Proto-Pizza

Focaccia is one of those foods whose true origins are completely lost to us. Have a look at some of the typical food reference books, and they’ll talk about focaccia and the Greeks, the Etruscans, maybe the Minoans, yadda yadda. But then pretty much everybody likes to trace pretty much everything back to the Greeks, the Etruscans and maybe the Minoans (they had indoor plumbing, don’t you know). If I were to take a guess, I’d say focaccia is much older even than that.

Focaccia is a flat bread, and flat breads are without a doubt the world’s oldest breads. How do we know that? Because you don’t need ovens to make them. Being so thin, a flat bread can be baked on a hot rock, either a slate-like thing placed over a fire, or on a flat spot where a fire used to be, after the embers have been cleared away. The word “focaccia” is actually derived from the word “hearth” or “fireplace”. Indeed in Rome a “panis focacius” (no snickering you in the back) was a flat bread baked on the floor of a fire pit.

Flat breads made in this way can be found all over the world, especially in the Middle East.
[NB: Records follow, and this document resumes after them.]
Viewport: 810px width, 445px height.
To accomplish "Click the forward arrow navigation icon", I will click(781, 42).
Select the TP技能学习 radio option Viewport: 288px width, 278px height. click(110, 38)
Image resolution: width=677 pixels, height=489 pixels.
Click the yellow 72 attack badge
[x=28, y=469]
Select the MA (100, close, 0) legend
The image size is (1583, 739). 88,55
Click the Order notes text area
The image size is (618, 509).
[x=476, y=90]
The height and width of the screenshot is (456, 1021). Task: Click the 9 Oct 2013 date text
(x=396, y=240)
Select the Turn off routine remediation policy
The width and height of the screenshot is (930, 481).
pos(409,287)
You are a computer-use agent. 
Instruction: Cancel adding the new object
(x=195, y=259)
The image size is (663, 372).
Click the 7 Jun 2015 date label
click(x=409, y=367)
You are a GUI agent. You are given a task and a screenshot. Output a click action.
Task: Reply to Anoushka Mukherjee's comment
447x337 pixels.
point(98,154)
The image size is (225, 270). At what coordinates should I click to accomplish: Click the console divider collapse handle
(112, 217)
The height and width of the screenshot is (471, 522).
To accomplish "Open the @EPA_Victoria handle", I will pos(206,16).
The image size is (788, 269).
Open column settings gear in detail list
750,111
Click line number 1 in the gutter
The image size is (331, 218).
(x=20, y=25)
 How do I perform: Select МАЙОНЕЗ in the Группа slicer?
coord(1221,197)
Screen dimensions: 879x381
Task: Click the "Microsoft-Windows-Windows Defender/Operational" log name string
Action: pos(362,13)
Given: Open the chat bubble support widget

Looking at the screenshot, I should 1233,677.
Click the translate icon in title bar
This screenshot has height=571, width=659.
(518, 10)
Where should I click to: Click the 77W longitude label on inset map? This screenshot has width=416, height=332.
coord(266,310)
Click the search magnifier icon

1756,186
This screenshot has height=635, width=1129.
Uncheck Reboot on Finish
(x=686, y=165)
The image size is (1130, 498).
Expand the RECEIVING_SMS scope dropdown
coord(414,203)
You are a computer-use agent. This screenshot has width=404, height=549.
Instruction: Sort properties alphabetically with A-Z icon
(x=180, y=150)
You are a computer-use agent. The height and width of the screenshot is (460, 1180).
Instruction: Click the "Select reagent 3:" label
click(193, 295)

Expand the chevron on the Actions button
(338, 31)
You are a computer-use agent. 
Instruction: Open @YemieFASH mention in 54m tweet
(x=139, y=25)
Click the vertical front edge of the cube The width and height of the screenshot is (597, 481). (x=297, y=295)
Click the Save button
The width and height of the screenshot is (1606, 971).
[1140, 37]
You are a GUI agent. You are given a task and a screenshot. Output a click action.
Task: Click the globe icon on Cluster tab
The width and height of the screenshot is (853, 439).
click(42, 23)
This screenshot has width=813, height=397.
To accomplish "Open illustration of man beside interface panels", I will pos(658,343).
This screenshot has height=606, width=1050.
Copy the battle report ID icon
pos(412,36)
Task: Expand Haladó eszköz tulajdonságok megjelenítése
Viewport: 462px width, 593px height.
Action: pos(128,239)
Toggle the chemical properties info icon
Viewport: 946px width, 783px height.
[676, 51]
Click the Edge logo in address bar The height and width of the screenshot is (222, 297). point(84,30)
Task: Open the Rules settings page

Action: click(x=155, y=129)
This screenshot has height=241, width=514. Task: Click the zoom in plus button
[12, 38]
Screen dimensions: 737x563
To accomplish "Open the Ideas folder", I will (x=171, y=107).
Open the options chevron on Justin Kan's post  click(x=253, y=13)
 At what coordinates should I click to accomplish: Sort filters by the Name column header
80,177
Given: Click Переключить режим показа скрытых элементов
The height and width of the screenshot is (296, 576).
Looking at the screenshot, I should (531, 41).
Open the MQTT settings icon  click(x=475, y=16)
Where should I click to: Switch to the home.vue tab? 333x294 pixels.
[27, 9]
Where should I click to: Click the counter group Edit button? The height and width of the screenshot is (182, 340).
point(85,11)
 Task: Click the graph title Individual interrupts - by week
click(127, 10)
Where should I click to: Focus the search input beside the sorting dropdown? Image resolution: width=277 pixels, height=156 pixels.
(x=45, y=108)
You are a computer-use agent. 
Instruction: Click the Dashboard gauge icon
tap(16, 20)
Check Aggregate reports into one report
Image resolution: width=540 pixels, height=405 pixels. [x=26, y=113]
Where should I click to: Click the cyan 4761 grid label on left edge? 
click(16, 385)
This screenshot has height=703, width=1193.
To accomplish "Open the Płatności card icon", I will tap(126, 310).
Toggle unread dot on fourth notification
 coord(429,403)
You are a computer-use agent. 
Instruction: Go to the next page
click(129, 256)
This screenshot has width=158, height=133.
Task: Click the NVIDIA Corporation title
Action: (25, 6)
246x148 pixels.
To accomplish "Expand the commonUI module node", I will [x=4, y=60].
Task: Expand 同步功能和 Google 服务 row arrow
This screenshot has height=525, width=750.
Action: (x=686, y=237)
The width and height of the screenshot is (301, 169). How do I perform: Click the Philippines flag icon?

What really nails focaccia as a Mediterranean specialty is its conspicuous use of olive oil (and in the case of Provence where it is known as fougasse, olives). Olive oil was traditionally brushed over the top of the bread after it was baked, followed by a sprinkling of herbs, and if you were a Greek or a Roman, probably a little honey as well. All this was done to add flavor to what was probably a fairly bland item (not unlike another heavily topped flat bread whose name eludes me at the moment).

As to who did it first, there’s no way of knowing. Flat breads go back to Neolithic times, olive oil at least 4,000 years. So it could have been the Greeks, the Etruscans, the Minoans…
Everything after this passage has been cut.